Outrageous! #AudioEye, a so-called #accessibility overlay vendor, has sued @aardrian, a highly respected member of the Accessibility community! Adrian has spent countless hours unveiling the pitiful truth about overlay accessibility solutions, with AudioEye being one of the prime examples. These so called solutions not only FAIL to meet their promises, but they also manage to erect MORE accessibility barriers on the websites they’re supposed to be ‘improving’.
Instead of acknowledging their flaws and engaging with the community, Audioeye hides behind lawsuits, which makes them seem even more miserable.This behavior is a glaring testament to their true intentions - which seems to be anything BUT making the world a more accessible place.
Accessibility work is an emotionally draining field, and it’s sickening to think of what Adrian is being forced to endure right now. https://adrianroselli.com/2023/05/audioeye-is-suing-me.html #standWithAdrian #a11y #overlays #gaad23
@aardrian If you haven’t heard of accessibility overlays before, I do encourage you to take a look at the Overlay Fact Sheet, which gives you an overview of whats so wrong about the whole deal. https://overlayfactsheet.com
@jakobrosin Um...he was the 30th to sign the fact sheet. @aardrian
@CharJTF I think @jakobrosin meant that as a threaded reply to his first post to give context to readers. I suspect me being included at the start was unintentional.

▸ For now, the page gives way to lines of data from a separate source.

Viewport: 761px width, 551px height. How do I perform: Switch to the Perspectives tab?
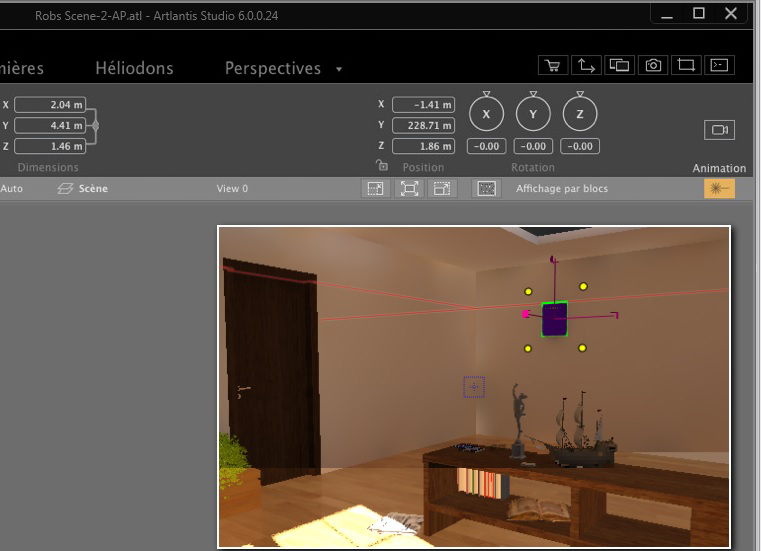(x=272, y=68)
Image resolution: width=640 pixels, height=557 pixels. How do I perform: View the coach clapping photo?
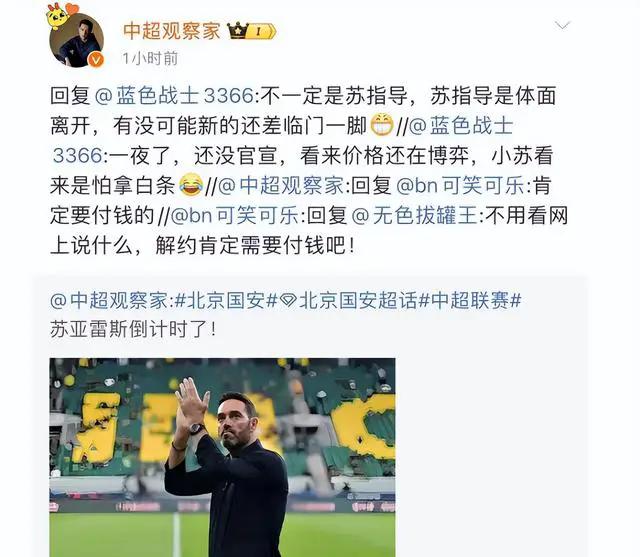tap(222, 457)
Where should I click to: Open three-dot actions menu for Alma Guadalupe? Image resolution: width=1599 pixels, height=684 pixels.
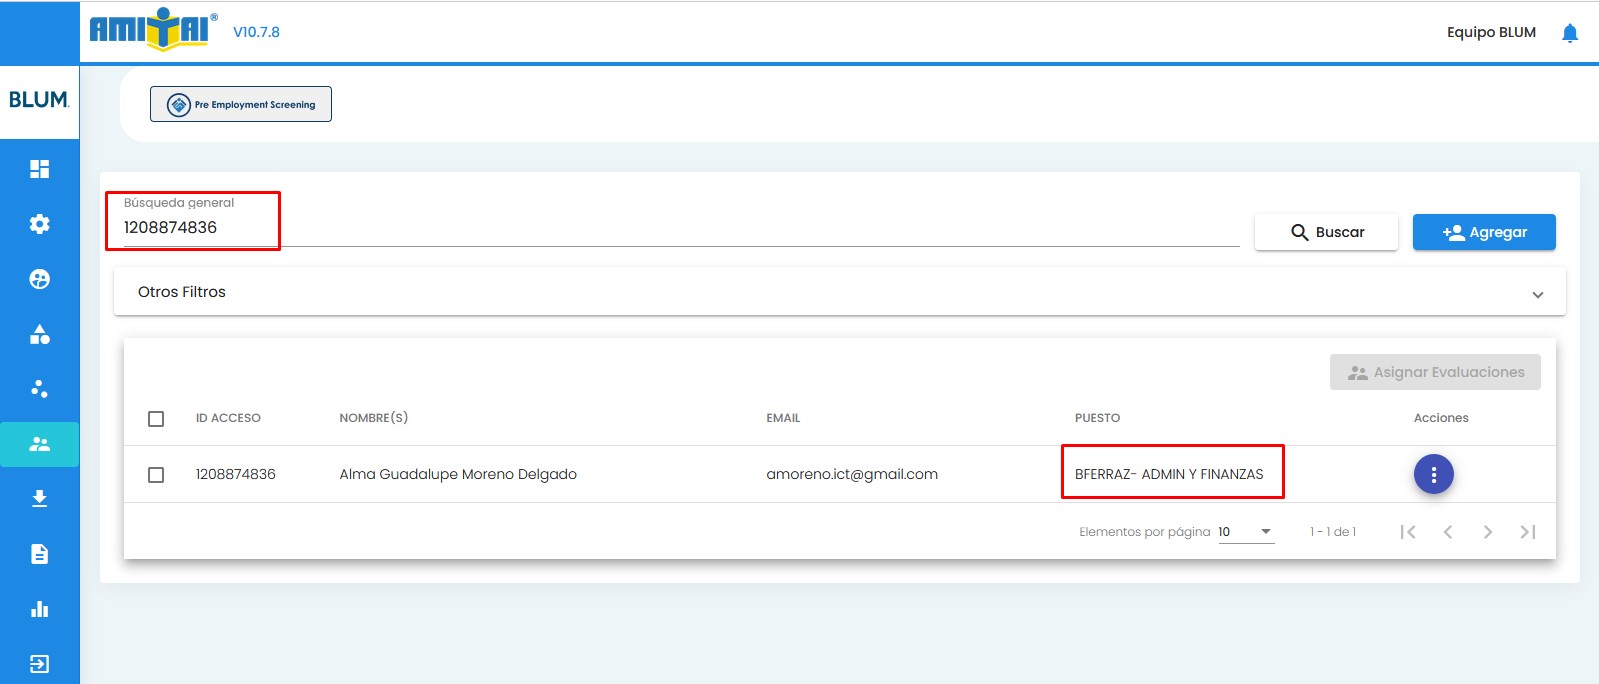1433,474
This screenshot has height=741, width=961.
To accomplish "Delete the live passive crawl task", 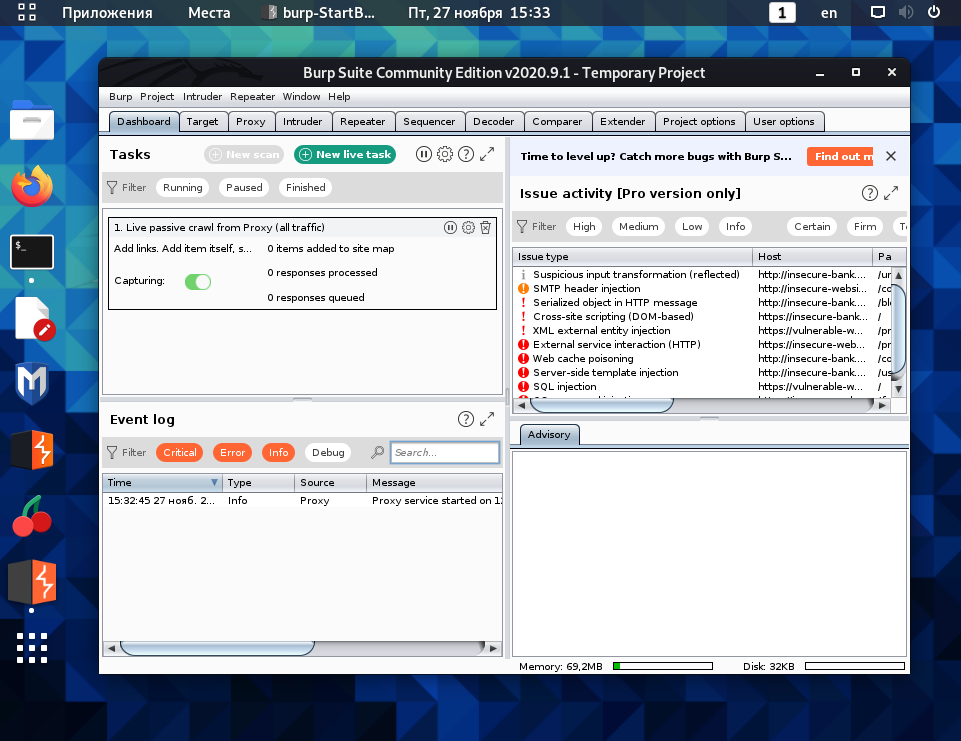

@jakobrosin Thanks for letting me know I was obviously confused!
@aardrian
@CharJTF @jakobrosin @aardrian I wasn’t sure either I hear Mastodon is working on a quote feature, which would’ve been ideal in this case.
@jakobrosin @aardrian FYI, this link is broken
@jakobrosin @aardrian yep, reading this now. just wow
So, I posted on LinkedIn. I volunteer teach students who use screen readers.
Quick intro for folks who wonder what the fuss is about. If you're sighted, you look at a website and see everything above the fold in #parallel - all at once, at the speed of light. With a screen reader, the user experience is #serial - one element at a time. And those elements are traversed at the speed of sound.
In the late 1990's I did telephone tech support for a local dial-up internet provider. I had no way to see the user's screen, so I'd ask the user, "What do you see?" and they would tell me. Imagine navigating the internet like that.
Screen readers are not stupid. If you have an HTML element tagged as h1 or h2, the screen reader will say, "Heading, level 1 (or 2 or ...)" in addition to the contend. There are keyboard shortcuts to tab through same-level headings, and go up/down levels, etc. It's very interactive. And they can be cranked up to talk faster than you'd think it possible for comprehension. The point is, a lot of accessibility can be baked in, if you code your site with intentionality.
Having a script only works for the things the script is coded to handle, and some web devs pride themselves on being creative. The best solution is to design intentionally, but people like shortcuts.